2. No Vision; No Development
If the people have no vision of human possibility other than the one in which they find themselves, they cannot heal themselves, they cannot develop and, ultimately, they cannot survive. Culture is the mother of vision. Developing people need to rediscover the life-preserving, life-enhancing values and insights of their own traditional experience.
3. Parallelism: Individual and Community Development are connected
The development of individuals and the development of their families and communities go hand-in-hand. Personal and social developments are interdependent.
4. A great Learning enterprise is required
Learning drives the process of development. People have to learn how to live in the world as individuals, families and communities in new ways that are life-preserving and life-enhancing. Learning is the fundamental dynamic of human development.
Four years after the initial gathering (in 1987) another elders’ gathering was called to review the work under way, and the original four principles were expanded to seven, adding (at the direction of elders and spiritual leaders attending the second visioning conference) such concepts as “the spiritual and moral dimensions of development are inescapable”; “development must be shaped and guided from within the culture of the people”, and the importance of integrating the “top-down and bottom-up approaches”, because both grassroots participation and strong leadership as well as effective institutions are needed.
In July, 1991, the American Indian Science and Engineering Society and Four Worlds International sponsored a gathering of Native American elders in Loveland, Colorado, to further discuss the Guiding Principles and Indigenous visions and prophesies of the future.
Finally, for seven days, in the summers of 1993 and 1994, major conferences were held in Lethbridge, Alberta, Canada, attended by some five hundred Indigenous peoples each year, for reflection and dialogue on their experiences in healing and developing their communities.
Based on this in-depth reflection and consultation process, Sixteen Guiding Principles emerged that included past principles, but much more clearly reflected what had been learned about what works, and what is needed in the process of community transformation toward sustainable well-being and prosperity.
It is important to note that these Sixteen Guiding Principles have been tested and reviewed by many Indigenous (and other) communities, and have been found to be an effective guide for positive transformational processes.
A principle is not a recipe, however; it is a statement of fundamental truth.
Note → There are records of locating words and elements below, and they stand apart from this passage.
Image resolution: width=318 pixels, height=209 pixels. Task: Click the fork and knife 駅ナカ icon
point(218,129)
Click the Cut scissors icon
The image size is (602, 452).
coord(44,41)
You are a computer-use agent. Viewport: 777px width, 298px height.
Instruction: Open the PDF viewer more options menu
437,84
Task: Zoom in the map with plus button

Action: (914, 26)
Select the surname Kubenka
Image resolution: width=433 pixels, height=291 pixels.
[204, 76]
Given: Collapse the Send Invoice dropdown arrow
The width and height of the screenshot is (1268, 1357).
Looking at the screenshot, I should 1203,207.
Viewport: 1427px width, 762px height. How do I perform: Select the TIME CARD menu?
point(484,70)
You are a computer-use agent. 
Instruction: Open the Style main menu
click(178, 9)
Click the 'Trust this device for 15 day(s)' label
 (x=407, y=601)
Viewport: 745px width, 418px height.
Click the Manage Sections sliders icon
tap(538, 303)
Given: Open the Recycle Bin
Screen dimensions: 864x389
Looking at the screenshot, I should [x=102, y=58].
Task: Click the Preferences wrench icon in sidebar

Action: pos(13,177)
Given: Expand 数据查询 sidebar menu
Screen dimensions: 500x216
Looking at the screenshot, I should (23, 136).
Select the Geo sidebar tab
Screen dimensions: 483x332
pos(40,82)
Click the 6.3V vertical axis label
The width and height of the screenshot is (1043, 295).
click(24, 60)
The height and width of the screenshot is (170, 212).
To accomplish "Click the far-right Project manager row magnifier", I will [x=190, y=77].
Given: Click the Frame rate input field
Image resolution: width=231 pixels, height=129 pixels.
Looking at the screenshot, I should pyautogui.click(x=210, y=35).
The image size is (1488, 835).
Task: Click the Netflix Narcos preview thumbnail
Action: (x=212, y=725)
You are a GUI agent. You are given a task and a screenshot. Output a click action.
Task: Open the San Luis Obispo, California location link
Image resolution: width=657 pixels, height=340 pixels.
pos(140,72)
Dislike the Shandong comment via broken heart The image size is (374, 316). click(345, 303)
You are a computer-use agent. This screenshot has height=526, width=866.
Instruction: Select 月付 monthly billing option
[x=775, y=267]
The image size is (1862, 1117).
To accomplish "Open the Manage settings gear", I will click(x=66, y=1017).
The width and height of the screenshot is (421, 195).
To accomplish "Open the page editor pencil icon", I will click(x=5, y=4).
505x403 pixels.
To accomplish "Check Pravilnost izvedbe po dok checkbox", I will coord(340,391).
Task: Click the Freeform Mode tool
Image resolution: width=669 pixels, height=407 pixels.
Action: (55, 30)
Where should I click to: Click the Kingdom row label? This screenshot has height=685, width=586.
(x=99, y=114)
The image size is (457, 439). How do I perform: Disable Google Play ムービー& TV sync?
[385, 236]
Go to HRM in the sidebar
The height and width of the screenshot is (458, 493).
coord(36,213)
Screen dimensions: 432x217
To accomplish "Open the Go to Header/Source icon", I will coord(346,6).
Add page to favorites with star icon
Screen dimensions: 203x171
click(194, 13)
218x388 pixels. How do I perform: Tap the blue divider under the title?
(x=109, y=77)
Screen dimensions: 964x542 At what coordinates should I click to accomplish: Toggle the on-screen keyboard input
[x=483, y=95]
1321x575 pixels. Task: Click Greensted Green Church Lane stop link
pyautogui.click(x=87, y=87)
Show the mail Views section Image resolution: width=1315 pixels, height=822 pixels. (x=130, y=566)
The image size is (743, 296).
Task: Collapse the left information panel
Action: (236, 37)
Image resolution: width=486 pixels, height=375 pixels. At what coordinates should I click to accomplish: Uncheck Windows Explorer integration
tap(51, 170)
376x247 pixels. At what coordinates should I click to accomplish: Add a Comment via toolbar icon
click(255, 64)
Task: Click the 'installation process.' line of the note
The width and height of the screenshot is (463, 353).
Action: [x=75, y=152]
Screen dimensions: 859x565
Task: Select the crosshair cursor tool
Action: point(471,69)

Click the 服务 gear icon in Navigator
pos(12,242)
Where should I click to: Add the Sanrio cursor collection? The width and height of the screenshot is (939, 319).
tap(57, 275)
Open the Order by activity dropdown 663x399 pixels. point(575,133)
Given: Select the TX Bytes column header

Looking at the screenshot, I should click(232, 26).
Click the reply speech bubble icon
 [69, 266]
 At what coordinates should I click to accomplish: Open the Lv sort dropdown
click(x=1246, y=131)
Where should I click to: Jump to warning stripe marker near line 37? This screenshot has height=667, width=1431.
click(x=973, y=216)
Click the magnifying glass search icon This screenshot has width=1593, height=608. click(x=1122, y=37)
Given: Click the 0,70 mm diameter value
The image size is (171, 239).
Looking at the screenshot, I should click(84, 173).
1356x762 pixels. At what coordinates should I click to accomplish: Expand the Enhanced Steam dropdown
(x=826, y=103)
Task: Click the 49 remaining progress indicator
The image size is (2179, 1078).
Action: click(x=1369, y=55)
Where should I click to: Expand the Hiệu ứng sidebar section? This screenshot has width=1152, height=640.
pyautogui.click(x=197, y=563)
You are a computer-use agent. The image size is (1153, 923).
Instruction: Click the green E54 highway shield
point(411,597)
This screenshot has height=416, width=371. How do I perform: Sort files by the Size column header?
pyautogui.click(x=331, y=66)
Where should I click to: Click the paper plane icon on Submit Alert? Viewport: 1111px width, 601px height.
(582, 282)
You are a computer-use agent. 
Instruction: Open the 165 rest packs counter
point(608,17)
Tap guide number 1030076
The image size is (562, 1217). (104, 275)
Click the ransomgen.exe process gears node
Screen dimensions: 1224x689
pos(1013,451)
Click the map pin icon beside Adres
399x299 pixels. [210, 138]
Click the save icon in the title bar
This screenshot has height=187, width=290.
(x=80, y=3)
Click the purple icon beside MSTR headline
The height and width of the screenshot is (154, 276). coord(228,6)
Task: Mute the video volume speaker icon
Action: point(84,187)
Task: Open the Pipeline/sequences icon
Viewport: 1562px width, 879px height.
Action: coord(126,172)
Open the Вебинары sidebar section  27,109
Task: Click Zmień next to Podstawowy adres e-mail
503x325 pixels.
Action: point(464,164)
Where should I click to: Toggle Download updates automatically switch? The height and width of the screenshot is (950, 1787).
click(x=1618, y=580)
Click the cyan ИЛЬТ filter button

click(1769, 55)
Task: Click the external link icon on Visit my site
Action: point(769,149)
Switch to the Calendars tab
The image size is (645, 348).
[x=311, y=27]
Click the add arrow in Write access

It describes the nature of things as they are, what is basic or essential, what works and what doesn’t, what must be included, and what cannot be left out.
These Sixteen Guiding Principles reflect the experiences and distilled wisdom of hundreds of communities and Indigenous nations as they struggle to heal themselves and develop a sustainable and harmonious pattern of life.
Finally, it is important to stress that these Sixteen Guiding Principles, as with all life, are in draft. They are not the last word. We have certainly not learned all that we have to learn. New guiding principles will emerge, and new insights about the meaning of the guiding principles we already know will come to light. Consider this an invitation to dialogue.’
I finish with a few points of my own. I cannot emphasise how important this work is. We need to be listening and implementing. Some of you will recognise the core principles being the same as those used by the Native American Wellbriety Movement.
Finally, it’s interesting to look at Annalise Jennnings’s work with the Cape York Indigenous community of Napranum that we describe on this website. Coming from a different background and perspective, Annalise implemented the same principals. And they worked so well.
So there are strong messages here…
Thank you Indigenous peoples of the Americas for this wisdom.